__Extracted records__:
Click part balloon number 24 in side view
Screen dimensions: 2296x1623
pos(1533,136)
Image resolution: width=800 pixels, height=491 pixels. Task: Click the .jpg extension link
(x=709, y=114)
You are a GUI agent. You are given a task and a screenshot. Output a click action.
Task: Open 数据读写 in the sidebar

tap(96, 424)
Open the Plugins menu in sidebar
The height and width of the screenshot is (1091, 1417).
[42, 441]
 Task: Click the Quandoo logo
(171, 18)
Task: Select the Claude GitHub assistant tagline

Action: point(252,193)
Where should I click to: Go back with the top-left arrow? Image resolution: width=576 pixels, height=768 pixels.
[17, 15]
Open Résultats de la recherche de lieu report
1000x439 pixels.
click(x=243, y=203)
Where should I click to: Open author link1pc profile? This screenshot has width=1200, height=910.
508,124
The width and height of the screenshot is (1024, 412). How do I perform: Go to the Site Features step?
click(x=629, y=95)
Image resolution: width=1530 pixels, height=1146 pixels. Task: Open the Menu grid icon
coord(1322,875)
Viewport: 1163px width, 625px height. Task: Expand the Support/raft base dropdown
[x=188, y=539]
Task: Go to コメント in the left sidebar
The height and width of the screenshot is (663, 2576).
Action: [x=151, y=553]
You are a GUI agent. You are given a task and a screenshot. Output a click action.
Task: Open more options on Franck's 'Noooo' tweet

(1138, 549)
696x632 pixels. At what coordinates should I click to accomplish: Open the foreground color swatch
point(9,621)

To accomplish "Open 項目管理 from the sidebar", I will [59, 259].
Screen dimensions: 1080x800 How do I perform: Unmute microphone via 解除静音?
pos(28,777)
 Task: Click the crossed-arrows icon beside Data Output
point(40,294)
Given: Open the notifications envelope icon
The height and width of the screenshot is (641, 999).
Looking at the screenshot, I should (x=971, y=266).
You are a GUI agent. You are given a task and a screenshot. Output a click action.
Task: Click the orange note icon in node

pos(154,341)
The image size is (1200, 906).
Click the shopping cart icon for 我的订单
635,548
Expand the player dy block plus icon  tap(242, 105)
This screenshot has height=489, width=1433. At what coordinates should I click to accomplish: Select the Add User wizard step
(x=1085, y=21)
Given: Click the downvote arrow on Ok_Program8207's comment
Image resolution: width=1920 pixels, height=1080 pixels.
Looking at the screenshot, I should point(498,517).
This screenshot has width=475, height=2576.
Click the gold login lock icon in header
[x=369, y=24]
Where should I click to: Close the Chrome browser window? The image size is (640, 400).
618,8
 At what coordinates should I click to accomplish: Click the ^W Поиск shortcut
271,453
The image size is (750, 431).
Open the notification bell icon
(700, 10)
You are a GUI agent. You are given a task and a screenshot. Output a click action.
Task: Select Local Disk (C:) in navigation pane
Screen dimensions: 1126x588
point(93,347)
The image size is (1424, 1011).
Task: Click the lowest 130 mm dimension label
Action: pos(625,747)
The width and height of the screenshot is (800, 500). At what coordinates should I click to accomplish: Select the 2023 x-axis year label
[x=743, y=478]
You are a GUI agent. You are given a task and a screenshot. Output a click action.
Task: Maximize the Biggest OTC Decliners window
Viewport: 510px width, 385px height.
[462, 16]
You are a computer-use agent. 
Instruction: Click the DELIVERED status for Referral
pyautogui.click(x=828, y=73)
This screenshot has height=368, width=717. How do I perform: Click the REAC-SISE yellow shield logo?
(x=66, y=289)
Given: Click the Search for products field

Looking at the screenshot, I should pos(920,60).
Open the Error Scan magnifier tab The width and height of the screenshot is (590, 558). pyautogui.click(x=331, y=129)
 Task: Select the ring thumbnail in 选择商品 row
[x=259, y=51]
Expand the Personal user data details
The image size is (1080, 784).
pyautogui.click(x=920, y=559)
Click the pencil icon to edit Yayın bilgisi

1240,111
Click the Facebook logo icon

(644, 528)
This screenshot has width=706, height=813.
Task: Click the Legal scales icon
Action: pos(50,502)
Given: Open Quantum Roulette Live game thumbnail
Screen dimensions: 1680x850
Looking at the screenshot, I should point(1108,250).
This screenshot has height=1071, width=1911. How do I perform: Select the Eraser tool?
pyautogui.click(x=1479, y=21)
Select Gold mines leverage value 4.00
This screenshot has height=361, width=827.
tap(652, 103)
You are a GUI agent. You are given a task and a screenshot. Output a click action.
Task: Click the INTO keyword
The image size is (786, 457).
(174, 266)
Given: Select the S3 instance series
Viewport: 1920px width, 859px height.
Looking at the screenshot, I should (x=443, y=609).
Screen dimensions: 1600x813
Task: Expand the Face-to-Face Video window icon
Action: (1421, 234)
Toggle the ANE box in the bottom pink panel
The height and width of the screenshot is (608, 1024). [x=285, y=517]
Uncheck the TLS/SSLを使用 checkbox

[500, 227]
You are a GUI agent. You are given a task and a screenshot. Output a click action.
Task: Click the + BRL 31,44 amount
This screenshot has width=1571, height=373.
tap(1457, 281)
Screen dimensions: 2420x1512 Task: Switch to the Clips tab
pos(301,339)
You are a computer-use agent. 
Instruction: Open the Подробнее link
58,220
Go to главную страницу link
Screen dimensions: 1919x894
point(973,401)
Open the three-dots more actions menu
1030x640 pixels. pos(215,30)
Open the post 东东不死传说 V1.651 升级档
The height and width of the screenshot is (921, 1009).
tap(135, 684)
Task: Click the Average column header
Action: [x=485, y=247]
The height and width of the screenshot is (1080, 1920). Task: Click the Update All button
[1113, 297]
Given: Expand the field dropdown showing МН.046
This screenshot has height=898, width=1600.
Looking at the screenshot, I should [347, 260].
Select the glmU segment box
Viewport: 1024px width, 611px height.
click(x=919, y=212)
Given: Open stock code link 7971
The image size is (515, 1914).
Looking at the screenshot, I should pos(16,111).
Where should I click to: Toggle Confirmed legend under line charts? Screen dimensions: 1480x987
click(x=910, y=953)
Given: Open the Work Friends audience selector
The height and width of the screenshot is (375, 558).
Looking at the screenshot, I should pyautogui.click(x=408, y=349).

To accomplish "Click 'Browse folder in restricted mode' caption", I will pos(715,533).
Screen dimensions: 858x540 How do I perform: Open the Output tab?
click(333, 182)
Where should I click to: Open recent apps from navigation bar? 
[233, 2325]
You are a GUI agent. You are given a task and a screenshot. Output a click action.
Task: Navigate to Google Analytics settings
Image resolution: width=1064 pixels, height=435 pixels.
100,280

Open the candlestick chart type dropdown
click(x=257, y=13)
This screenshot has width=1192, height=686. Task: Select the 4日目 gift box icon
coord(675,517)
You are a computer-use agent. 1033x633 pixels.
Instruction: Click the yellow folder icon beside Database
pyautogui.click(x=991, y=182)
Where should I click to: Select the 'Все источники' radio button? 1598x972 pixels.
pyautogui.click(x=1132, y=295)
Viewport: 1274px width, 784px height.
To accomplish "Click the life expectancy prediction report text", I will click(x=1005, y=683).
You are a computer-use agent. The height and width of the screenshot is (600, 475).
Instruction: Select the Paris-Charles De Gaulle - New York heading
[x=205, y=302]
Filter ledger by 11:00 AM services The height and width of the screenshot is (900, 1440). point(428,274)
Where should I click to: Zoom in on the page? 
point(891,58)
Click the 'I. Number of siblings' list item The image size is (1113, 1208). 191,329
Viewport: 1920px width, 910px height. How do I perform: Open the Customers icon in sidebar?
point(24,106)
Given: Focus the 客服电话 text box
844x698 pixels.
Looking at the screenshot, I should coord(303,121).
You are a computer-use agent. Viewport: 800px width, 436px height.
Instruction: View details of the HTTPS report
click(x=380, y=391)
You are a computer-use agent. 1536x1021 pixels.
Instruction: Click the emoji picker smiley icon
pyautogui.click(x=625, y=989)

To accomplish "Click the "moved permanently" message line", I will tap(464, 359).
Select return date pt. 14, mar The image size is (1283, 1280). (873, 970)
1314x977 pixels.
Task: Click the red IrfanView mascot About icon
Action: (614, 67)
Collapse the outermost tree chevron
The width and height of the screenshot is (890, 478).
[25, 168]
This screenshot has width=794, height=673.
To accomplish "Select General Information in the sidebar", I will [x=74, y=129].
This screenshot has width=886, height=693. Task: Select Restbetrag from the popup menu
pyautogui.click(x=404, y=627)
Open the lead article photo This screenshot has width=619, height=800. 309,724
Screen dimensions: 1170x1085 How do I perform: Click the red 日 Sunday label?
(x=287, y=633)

__AIM OF THE EXERCISE__:
Among the records above, a stretch begins at the line containing "Task: Maximize the" and ends at the line containing "Expand the Personal user data details". Restate that stretch word for word, and nothing else.

__SOLUTION__:
Task: Maximize the Biggest OTC Decliners window
Viewport: 510px width, 385px height.
[462, 16]
You are a computer-use agent. 
Instruction: Click the DELIVERED status for Referral
pyautogui.click(x=828, y=73)
This screenshot has height=368, width=717. How do I perform: Click the REAC-SISE yellow shield logo?
(x=66, y=289)
Given: Click the Search for products field

Looking at the screenshot, I should pos(920,60).
Open the Error Scan magnifier tab The width and height of the screenshot is (590, 558). pyautogui.click(x=331, y=129)
 Task: Select the ring thumbnail in 选择商品 row
[x=259, y=51]
Expand the Personal user data details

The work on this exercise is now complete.